Kim Blanchette, the national president for the Canada Public Relations Society, says political attacks, like Leitch’s attacks and persistence on a tougher immigration police, may be a way of demonstrating control of a situation.
“It certainly it responds to some fears people have and when you’re on the attack in any kind of relationship you’re usually the one in control so it can be somebody appear as if they’re in control,” said Blanchette,
Despite her manipulations however, Carleton’s Greenberg doesn’t believe Leitch’s limited stance on policy issues will appeal to Conservative party members voting in the leadership race.
“I don’t believe Leitch has more than a remote chance of winning her party’s leadership,’ Greeberg said. “If we look at empirical data on the policy issues voters say they care about, about broader economic indicators, and if we graft these onto demographic trends in Canada, I don’t see how, even if she becomes Conservative party leader, she will be able to convert that win into electoral success.”
While not referencing Leitch per se, Blanchette echoed that statement citing differences in Canadian and American culture.
“I do think that a Trump could potentially backfire in Canada especially if it moves into the personal, if you’re attacking other people, if you’re calling other people names,’ said Blanchette. “I think though that we have certain values in Canada, certain respect for each other and values of inclusivity.”
Others, like Carleton University professor Scott Edward Bennett, disagree.
“That is what Canadians like to think,” he says, “but compassion and inclusion are part of the gloss of national self-image that does not stand up well in all areas.”
Leitch has drawn controversy since announcing her candidacy when she called for a test for immigrants to see if they aligned with so-called ‘Canadian values’. According to an email recently sent out to subscribers of TheRebel.media, the test may include questions like: “Are men and woman equal?”
She was quickly criticized by opponents and other Conservative party members for targeting Muslim immigrants.
Many have associated her hardline immigration ideas with those of U.S. President Donald Trump, who promised strong immigration reform upon his election and has followed through on implementing a travel ban on people from six Muslim-majority countries.
As for whether the trend of brash, ‘Trump-style’ political rhetoric will continue Blanchette is unsure.
“These trends ebb and flow and I think we’ve seen other periods where negative narrative really takes hold but we’ve seen periods where positive narrative takes hold,” she said.
“I think you’ve seen politicians that have used a positive narrative and have succeeded.

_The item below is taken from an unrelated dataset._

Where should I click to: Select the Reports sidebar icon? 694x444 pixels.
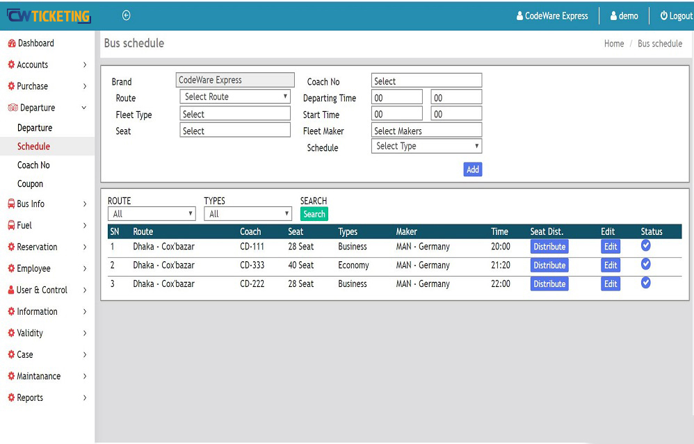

So I don’t know if it’s a here to stay thing. It’s certainly something we’re experiencing not just in north America but around the world we’re seeing negative, fear-based narrative take hold.”
Name recognition also plays a hand in election cycles and may be a driving force in Leitch’s campaign strategy.
“It’s obviously important,” said Blanchette, noting that name recognition may be a factor in voting for certain segments of the population and how they approach elections.
“It worked for Justin Trudeau,” added Dvorkin, who suggests a very American feel to Leitch’s campaign and disdain for the media.
“There’s something Trumpian about this, which is ‘Get out there, get the attention of the media, ignore the fact that it doesn’t fit the normal political narrative and then move on,’ “ said Dvorkin.
“That worked for Donald Trump and might work for Kellie Leitch.”